_HOW TO COMPLETE THIS TASK_: Scan the records and identify every line in which the string "field" occurs, then return those lines.

::::::::

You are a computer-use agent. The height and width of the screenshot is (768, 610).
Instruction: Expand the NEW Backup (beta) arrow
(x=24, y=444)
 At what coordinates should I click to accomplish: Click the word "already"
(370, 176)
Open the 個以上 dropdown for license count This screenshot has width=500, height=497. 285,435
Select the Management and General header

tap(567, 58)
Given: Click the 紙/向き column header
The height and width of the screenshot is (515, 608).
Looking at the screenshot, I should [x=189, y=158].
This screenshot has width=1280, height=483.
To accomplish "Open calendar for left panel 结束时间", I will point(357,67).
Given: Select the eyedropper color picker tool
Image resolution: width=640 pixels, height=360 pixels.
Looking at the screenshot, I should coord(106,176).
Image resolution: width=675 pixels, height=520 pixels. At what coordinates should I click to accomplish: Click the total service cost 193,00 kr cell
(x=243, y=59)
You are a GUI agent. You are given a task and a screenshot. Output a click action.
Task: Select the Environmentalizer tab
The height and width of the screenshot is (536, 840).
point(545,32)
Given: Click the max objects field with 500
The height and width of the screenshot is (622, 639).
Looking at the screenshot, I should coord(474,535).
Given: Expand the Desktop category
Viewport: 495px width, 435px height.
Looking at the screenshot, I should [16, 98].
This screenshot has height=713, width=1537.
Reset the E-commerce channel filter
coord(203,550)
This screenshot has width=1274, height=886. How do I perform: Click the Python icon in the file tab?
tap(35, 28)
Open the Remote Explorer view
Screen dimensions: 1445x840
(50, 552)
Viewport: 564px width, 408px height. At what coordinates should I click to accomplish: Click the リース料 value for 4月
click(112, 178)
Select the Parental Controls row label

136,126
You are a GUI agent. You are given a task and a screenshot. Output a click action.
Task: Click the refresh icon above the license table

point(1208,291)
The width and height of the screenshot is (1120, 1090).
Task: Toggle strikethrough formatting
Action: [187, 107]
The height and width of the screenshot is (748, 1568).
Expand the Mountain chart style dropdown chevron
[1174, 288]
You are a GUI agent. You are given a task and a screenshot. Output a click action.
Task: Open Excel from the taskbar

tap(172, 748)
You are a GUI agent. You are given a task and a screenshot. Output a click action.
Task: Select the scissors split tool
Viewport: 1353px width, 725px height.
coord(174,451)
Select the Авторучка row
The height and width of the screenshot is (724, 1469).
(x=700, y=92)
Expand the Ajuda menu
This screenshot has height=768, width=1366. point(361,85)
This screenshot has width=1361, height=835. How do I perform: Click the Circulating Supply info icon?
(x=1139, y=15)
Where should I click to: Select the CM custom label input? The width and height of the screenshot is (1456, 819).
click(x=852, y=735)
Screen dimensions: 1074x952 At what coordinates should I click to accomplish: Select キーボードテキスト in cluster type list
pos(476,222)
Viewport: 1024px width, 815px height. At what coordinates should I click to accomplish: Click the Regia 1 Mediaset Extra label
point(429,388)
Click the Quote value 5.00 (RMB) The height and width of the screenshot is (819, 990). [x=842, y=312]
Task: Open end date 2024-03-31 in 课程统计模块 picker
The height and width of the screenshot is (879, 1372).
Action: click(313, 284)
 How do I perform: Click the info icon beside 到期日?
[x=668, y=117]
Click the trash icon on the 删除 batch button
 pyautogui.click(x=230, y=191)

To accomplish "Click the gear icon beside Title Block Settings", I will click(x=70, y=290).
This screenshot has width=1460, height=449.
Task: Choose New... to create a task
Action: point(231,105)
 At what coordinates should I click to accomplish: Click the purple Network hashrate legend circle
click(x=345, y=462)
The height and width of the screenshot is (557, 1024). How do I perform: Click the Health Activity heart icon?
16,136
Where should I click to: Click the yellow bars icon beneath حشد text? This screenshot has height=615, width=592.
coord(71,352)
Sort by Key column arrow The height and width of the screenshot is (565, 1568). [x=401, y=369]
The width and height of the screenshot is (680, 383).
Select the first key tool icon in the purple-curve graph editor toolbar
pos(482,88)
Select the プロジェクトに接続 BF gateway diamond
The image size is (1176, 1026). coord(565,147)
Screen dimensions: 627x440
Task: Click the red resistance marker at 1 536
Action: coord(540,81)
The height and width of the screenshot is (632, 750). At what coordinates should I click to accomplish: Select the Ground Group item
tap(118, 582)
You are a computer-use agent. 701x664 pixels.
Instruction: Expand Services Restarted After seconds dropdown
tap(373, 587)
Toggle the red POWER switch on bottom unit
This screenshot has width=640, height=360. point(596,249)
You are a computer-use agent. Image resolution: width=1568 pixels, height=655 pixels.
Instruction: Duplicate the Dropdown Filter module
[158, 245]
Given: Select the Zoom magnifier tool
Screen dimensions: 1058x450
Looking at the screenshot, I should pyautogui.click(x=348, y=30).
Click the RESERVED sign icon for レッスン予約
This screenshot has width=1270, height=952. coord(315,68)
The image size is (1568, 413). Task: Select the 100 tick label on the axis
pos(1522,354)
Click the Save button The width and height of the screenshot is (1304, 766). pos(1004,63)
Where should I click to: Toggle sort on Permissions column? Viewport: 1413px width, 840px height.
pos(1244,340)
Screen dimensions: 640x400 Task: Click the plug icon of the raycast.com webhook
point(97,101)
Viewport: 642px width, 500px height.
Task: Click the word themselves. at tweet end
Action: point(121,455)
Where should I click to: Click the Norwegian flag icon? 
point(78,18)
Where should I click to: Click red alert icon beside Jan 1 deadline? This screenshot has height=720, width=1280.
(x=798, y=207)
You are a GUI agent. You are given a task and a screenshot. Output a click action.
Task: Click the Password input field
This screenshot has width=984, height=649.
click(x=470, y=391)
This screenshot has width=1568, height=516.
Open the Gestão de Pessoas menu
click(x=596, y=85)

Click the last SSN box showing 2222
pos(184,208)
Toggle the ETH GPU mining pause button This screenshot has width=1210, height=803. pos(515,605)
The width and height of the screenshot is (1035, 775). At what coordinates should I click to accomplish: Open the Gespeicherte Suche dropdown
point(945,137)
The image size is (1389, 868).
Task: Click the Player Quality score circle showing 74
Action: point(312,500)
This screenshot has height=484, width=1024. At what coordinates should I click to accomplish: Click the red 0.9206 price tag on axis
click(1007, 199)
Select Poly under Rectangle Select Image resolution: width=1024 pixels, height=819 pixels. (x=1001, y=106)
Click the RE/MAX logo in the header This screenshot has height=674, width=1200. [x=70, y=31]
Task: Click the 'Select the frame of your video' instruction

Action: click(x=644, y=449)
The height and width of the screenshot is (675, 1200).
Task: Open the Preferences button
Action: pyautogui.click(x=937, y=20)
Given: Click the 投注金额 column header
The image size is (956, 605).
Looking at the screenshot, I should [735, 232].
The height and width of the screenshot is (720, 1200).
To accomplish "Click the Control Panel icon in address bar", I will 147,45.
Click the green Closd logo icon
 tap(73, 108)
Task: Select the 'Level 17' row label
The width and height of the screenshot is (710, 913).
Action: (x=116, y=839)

::::::::

_SOLUTION_:
Given: Click the max objects field with 500
Task: Click the Password input field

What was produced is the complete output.